Hi again and thanks for the welcome! My name is Jo and I'm from New Zealand.
Most of the accounts in the Legends books just mention that a horse was 'owned by film star Audie Murphy' from this date to that date, but the thing that stood out to me was that while the horses were under his ownership there were wise breeding decisions made that crossed outstanding bloodlines and race records. Although I'd read a little about him in my studies of World War 2, my first real awareness of Audie Murphy was as an insightful horseman with very good taste in mounts! It was only after seeing his name in books and old magazine articles about Quarter Horse history that we watched his movies and found that he was a talented actor, and then read about his military career and we thought, Wow, Audie Murphy was quite a guy.

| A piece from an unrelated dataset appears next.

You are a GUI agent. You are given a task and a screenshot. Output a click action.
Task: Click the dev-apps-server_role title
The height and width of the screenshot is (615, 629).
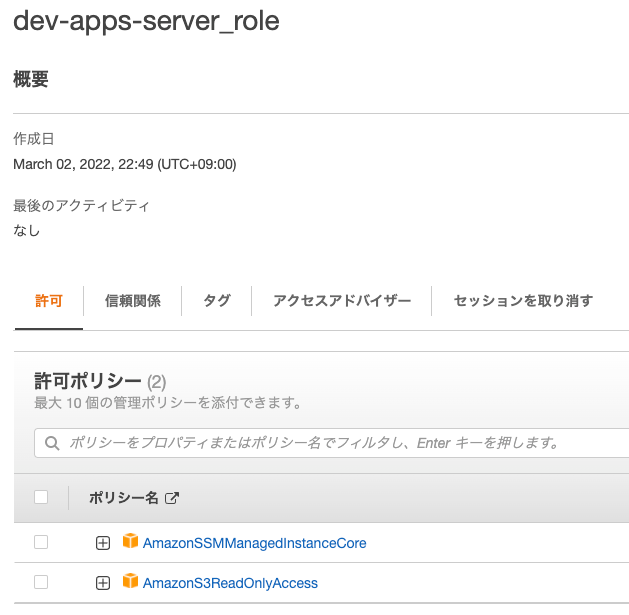coord(146,21)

After watching a few of his movies I was curious about whether he owned, trained or both any of the horses that he rode other than Flying John? We've noticed that he rarely used spurs but his horses responded to the slightest touch and he often can be seen saying his lines and maneuvering his horses as though riding was natural to him.

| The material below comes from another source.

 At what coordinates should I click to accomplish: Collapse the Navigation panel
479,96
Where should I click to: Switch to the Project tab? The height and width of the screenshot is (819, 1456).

He might have trained some other horses he owned in the early fifties, but he didn't ride them in the movies. In the late fifties he was so busy with his movies, overseeing his breeding and racing operations overall, assisting in police work, etc. that I don't think he had time for much one-on-one training. Usually, he rode animals from the Universal stables in his films. I think the only "movie horses" he owned were Flying John (seen in Drums Across the River, Ride Clear of Diablo, Guns of Fort Petticoat, Ride a Crooked Trail, and Night Passage) and Joe Queen (seen in maybe half the episodes of Whispering Smith). There is a dialogue reference in "The Texican" to his mount being a good quarter horse, which is probably an insider's reference to his real life love of QHs. But the animal he's actually riding in the film is pretty clearly an Andalusian or similar Spanish breed (that being where Texican was filmed).

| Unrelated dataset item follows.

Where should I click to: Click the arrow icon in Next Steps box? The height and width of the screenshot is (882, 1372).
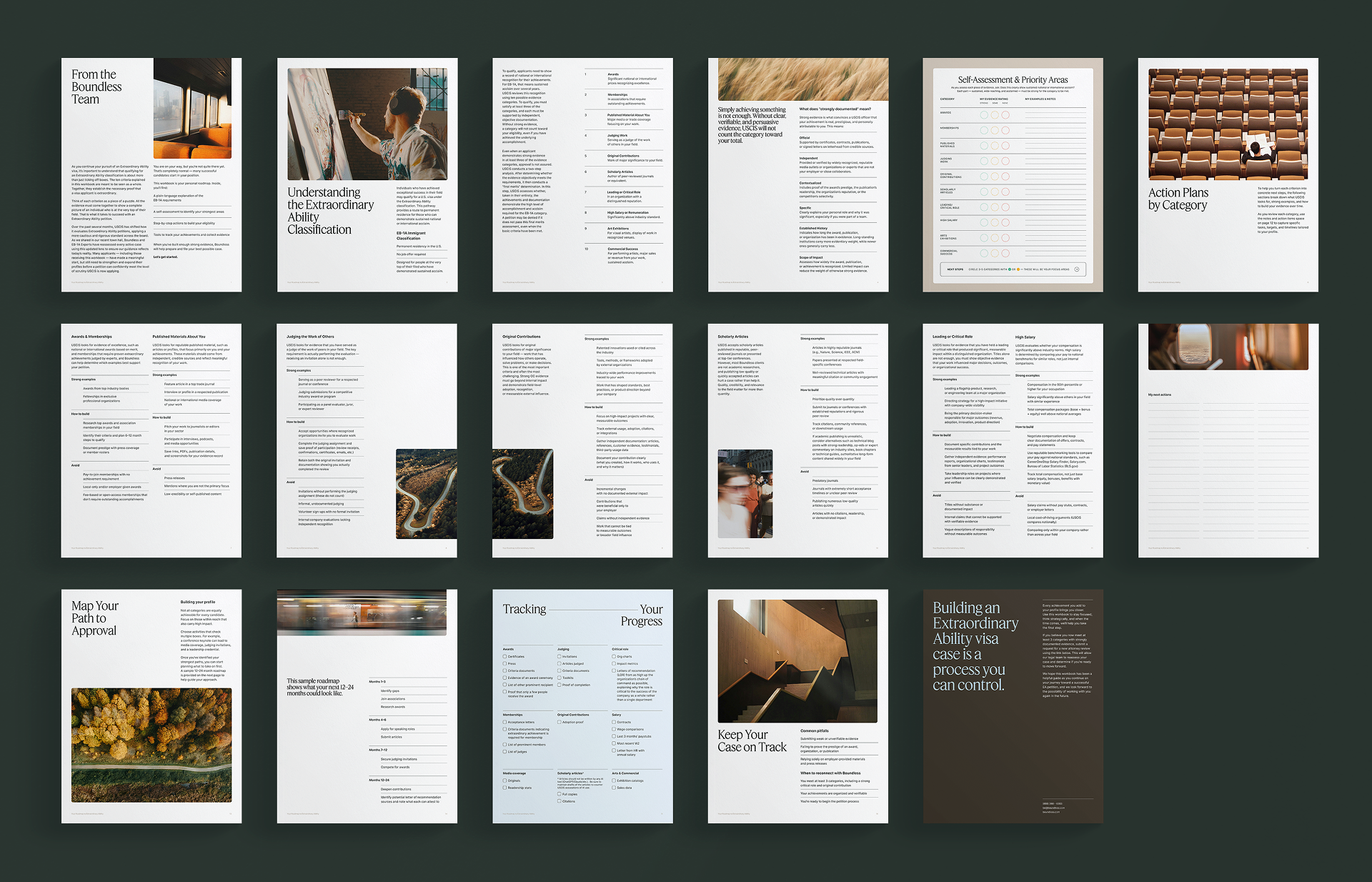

A lot of people describe him as having a natural rapport with animals, particularly horses and dogs, so I think his skill as a rider came from that (well, that and good teachers and lots of practice). It's good to know that he and his trainer Dallas Clark made sound judgment calls with their breeding program-some Audie Murphy biographers, not being horse people, tend to portray him as just this guy aimlessly spending money on expensive animals because they don't really get what he was trying to do.